Circuit Breaker Pattern: Preventing Cascading Failures in Microservices

Payment service went down. Within 2 minutes, all our services were down. Cascading failure. Users couldn’t even browse products. Recovery took 30 minutes.

I implemented circuit breakers. Now when a service fails, others stay healthy. Last payment service outage?
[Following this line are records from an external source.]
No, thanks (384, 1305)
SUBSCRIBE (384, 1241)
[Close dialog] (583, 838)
Only payment affected, everything else worked fine.

The Problem

Without circuit breakers:

Payment service down
Order service keeps calling it (timeouts)
Order service threads exhausted
Order service down
Cart service calls order service (timeouts)
Cart service down
Entire system down in 2 minutes

Cascading failure is devastating.

Circuit Breaker States

Three states:

Closed (normal):

Requests pass through
Failures counted
If failures exceed threshold → Open

Open (failing):

Requests fail immediately
No calls to downstream service
After timeout → Half-Open

Half-Open (testing):

Limited requests pass through
If successful → Closed
If failed → Open

Implementing with resilience4j

Install (Java):

<dependency>
    <groupId>io.github.resilience4j</groupId>
    <artifactId>resilience4j-circuitbreaker</artifactId>
    <version>0.13.2</version>
</dependency>

Basic usage:

import io.github.resilience4j.circuitbreaker.CircuitBreaker;
import io.github.resilience4j.circuitbreaker.CircuitBreakerConfig;

CircuitBreakerConfig config = CircuitBreakerConfig.custom()
    .failureRateThreshold(50)  // Open if 50% fail
    .waitDurationInOpenState(Duration.ofSeconds(30))
    .ringBufferSizeInClosedState(10)
    .build();

CircuitBreaker circuitBreaker = CircuitBreaker.of("paymentService", config);

// Wrap function call
Supplier<Payment> supplier = CircuitBreaker
    .decorateSupplier(circuitBreaker, () -> paymentService.processPayment(order));

try {
    Payment payment = supplier.get();
} catch (Exception e) {
    // Circuit open or call failed
    // Use fallback
}

Python Implementation

Using pybreaker:

pip install pybreaker

from pybreaker import CircuitBreaker

# Configure circuit breaker
payment_breaker = CircuitBreaker(
    fail_max=5,  # Open after 5 failures
    timeout_duration=30,  # Stay open for 30 seconds
    name='payment_service'
)

@payment_breaker
def process_payment(order_id, amount):
    response = requests.post(
        'http://payment-service/process',
        json={'order_id': order_id, 'amount': amount},
        timeout=5
    )
    response.raise_for_status()
    return response.json()

# Use with fallback
try:
    payment = process_payment(order_id, amount)
except CircuitBreakerError:
    # Circuit is open
    payment = {'status': 'pending', 'message': 'Payment service unavailable'}

Go Implementation

package main

import (
    "github.com/sony/gobreaker"
    "time"
)

var paymentBreaker *gobreaker.CircuitBreaker

func init() {
    settings := gobreaker.Settings{
        Name:        "payment",
        MaxRequests: 3,
        Interval:    time.Second * 10,
        Timeout:     time.Second * 30,
        ReadyToTrip: func(counts gobreaker.Counts) bool {
            failureRatio := float64(counts.TotalFailures) / float64(counts.Requests)
            return counts.Requests >= 3 && failureRatio >= 0.6
        },
    }
    
    paymentBreaker = gobreaker.NewCircuitBreaker(settings)
}

func processPayment(orderID string, amount float64) (*Payment, error) {
    result, err := paymentBreaker.Execute(func() (interface{}, error) {
        return callPaymentService(orderID, amount)
    })
    
    if err != nil {
        // Circuit open or call failed
        return nil, err
    }
    
    return result.(*Payment), nil
}

Fallback Strategies

1. Return cached data:

@payment_breaker
def get_user_profile(user_id):
    return requests.get(f'http://user-service/users/{user_id}').json()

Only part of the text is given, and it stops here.